Overview of Residence Education Guiding Principles
Residence Education must involve students in creating and sustaining inclusive communities in the residence halls in which the students themselves learn to participate and take responsibility.

Residence halls are communities that are intentionally designed to promote student learning and development from faculty, staff and peers. In residential communities, learning is enhanced when students play an active role in creating and maintaining communities so all members feel safe and valued, and when they take responsibility for the community’s success in achieving its goals. It is essential that the students who are a part of this community participate in all facets of the community living experience and therefore learn to take responsibility for developing the values and standards and their behaviors and actions within it. The community should be inclusive, reflecting the values of the University, not merely being aware of the differences but coming to learn about, appreciate and respect the differences among each of its members.

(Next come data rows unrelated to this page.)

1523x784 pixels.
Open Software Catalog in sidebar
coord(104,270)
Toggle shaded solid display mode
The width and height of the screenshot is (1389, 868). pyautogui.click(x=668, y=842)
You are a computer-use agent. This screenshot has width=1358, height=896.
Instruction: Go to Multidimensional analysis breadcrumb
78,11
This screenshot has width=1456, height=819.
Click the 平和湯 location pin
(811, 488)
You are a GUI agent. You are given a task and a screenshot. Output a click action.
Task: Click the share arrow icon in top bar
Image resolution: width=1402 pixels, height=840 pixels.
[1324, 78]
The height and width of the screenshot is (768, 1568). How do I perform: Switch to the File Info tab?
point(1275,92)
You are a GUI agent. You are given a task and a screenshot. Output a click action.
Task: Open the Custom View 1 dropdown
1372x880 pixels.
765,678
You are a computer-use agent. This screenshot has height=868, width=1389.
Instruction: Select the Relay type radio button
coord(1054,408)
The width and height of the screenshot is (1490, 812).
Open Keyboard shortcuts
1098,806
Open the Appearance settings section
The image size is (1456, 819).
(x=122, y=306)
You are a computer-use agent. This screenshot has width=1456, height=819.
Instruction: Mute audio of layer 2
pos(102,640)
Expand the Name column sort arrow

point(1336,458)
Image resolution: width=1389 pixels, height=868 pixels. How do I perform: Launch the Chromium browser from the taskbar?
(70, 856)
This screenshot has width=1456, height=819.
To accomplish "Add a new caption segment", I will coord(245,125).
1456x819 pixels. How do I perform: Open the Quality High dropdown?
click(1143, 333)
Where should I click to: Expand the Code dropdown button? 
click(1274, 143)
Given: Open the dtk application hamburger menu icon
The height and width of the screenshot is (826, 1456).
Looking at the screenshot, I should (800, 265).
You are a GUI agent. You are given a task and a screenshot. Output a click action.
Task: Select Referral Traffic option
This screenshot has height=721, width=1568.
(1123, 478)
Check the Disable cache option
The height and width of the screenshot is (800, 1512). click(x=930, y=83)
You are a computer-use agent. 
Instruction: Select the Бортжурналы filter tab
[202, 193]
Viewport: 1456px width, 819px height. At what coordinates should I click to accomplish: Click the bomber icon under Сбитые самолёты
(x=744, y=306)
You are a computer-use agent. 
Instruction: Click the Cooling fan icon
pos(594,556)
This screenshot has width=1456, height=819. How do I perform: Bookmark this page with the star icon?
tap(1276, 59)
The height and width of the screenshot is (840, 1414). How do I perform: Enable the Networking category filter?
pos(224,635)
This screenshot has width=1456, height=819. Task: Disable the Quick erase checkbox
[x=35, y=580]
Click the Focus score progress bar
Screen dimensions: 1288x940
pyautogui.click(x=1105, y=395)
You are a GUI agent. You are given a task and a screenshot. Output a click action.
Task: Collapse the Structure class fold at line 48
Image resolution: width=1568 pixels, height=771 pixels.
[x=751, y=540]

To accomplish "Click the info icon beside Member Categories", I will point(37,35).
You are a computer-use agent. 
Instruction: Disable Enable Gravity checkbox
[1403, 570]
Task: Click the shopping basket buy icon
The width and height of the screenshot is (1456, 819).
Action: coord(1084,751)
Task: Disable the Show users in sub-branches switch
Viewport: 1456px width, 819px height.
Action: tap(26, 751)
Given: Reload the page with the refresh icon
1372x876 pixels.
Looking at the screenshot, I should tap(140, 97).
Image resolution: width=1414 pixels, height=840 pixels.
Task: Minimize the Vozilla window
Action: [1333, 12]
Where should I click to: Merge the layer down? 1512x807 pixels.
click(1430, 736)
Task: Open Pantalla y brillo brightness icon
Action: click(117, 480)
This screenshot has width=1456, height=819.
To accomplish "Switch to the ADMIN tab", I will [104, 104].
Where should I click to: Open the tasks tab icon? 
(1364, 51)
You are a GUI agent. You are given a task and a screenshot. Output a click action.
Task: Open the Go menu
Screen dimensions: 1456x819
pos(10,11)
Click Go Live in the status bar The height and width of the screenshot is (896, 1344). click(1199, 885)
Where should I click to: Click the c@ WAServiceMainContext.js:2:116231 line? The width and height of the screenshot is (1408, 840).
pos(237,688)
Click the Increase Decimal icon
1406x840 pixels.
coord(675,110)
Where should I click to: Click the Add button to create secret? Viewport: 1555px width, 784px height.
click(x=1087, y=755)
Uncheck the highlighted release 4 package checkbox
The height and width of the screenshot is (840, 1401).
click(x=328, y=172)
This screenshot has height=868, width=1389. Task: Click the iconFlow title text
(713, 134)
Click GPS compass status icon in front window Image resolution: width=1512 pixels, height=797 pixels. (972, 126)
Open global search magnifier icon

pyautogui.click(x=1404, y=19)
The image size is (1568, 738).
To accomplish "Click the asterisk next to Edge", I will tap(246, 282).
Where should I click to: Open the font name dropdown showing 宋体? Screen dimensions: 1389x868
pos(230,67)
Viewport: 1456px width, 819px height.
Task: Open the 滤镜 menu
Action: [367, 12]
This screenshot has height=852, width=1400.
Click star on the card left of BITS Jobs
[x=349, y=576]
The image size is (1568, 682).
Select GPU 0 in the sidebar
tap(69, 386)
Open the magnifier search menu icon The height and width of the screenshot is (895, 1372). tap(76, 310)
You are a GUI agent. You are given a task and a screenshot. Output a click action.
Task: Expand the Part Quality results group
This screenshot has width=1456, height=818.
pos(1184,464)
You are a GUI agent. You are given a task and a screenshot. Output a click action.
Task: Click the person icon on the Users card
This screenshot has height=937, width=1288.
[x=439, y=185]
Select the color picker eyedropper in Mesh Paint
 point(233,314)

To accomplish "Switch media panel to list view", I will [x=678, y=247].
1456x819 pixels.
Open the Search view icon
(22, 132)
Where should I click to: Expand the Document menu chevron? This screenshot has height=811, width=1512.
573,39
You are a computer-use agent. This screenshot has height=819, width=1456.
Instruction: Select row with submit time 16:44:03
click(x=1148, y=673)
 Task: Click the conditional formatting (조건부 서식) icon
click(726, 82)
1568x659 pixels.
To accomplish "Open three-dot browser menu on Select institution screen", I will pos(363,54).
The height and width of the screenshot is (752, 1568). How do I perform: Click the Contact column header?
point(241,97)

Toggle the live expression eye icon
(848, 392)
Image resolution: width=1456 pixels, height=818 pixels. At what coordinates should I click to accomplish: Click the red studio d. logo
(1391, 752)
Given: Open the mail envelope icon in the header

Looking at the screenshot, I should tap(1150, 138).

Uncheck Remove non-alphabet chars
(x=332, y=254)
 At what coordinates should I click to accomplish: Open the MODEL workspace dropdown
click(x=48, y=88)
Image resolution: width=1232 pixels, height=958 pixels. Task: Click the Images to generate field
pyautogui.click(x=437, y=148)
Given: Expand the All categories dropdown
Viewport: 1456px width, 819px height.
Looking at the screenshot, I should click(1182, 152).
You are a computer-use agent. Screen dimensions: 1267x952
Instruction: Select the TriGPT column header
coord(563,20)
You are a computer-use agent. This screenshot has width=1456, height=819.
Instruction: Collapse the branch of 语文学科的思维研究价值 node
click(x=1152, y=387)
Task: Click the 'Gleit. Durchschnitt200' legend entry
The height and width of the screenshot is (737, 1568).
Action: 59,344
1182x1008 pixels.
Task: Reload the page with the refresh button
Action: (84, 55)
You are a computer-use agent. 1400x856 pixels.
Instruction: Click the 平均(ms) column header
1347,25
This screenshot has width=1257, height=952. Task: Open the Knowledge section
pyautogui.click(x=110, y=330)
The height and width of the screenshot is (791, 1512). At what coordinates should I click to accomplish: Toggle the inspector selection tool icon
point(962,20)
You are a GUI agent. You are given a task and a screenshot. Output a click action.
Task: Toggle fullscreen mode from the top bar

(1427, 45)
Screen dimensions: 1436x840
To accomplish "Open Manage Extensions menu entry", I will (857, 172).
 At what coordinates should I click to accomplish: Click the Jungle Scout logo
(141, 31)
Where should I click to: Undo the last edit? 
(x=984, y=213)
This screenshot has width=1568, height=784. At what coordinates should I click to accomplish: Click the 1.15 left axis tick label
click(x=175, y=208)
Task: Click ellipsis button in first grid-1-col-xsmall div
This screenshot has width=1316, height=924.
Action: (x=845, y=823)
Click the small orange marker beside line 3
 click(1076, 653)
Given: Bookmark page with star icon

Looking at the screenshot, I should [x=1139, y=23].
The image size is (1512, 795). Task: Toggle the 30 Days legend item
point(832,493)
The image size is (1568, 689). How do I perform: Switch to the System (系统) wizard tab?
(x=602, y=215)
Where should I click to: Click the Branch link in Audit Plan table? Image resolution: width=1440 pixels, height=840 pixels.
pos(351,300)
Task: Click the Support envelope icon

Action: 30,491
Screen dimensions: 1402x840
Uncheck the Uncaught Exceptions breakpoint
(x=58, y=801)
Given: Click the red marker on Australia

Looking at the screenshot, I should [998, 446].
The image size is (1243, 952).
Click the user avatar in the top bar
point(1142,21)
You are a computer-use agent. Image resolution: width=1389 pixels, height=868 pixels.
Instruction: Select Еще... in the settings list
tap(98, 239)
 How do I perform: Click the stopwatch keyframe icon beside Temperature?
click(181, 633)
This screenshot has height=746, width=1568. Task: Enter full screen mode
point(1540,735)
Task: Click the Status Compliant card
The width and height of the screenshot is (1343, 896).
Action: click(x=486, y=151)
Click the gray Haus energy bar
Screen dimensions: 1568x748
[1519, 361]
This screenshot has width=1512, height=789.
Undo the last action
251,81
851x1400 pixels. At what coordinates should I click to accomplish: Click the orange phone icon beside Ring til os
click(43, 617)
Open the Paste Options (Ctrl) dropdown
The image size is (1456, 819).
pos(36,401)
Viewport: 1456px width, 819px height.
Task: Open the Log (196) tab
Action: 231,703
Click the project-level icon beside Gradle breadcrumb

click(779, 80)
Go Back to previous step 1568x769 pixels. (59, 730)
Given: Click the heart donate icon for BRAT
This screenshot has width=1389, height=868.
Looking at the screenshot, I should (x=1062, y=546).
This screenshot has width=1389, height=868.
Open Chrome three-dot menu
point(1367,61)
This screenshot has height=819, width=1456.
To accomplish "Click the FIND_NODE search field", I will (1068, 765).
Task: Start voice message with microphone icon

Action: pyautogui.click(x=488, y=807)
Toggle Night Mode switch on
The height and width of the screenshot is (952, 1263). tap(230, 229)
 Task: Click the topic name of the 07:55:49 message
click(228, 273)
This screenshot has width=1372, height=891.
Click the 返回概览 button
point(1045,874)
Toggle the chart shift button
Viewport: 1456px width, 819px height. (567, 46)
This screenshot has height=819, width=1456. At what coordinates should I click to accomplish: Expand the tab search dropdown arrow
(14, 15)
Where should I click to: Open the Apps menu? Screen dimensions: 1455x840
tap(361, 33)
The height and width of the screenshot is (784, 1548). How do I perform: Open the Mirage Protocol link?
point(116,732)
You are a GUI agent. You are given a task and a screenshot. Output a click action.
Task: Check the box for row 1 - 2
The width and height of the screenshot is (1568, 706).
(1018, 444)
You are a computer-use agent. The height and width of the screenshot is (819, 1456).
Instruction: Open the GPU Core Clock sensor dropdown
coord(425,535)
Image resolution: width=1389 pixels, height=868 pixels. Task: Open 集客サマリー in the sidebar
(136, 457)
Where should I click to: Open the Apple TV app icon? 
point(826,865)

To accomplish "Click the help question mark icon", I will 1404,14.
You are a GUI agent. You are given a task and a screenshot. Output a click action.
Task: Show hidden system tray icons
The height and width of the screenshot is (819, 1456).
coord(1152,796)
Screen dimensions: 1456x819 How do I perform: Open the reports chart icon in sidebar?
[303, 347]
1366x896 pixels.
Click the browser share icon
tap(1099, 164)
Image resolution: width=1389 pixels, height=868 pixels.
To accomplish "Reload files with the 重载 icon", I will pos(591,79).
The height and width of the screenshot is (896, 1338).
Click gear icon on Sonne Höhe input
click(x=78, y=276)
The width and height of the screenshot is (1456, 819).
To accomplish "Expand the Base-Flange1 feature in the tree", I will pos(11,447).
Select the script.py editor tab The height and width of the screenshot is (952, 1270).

The residence halls and Residence Education specifically, should provide a critical nexus between the in and out of classroom experience for undergraduate students.

Residence halls provide excellent contexts to help students connect their curricular and co-curricular experiences and should be designed and administered in ways that enhance this potential. Residence Education should provide a compelling environment for living and learning, which includes a balance of formal and informal opportunities to provide both support for classroom learning, but also for lifelong learning skills. Student – faculty interaction needs to go beyond merely proximity and space to very intentional and purposeful programmatic linkages. It is recognized that faculty involvement is critical to student success, however residence education cannot accomplish this mission alone. A true partnership between faculty and Student Affairs staff with appreciation for each other’s contribution as the beginning of the creation of linkages and the direction toward common goals.

Students’ experiences in residence halls should complement their other university experiences in ways that are consistent with the university’s learning mission, ideals, and long-standing tradition of promoting excellence and leadership.

The University of Michigan student learning mission is dedicated to public education, academic achievement, respect for diversity, and involvement in community service, and aspires for its graduates to be responsible leaders in society. Residence Education should help students understand and come to embrace this philosophy in ways that will enhance their undergraduate experience and continue throughout the rest of their lives.

Students in the residence halls should have opportunities to participate in a wide variety of learning experiences that help them develop in cognitive, personal, social, and spiritual domains.

For many, living in a residence hall is a once-in-a-lifetime living environment that can serve as a relatively safe “laboratory” for the trial and error of refining life skills such as conflict resolution, appreciating and negotiating differences, and problem-solving and community responsibility. Residence halls also provide opportunities for the development of appreciation for the arts, for sciences, for civic engagement, and for personal, social and spiritual development. What makes these opportunities distinctive is they occur within intentionally enriched residential communities in which students learn from peers, professional staff and faculty.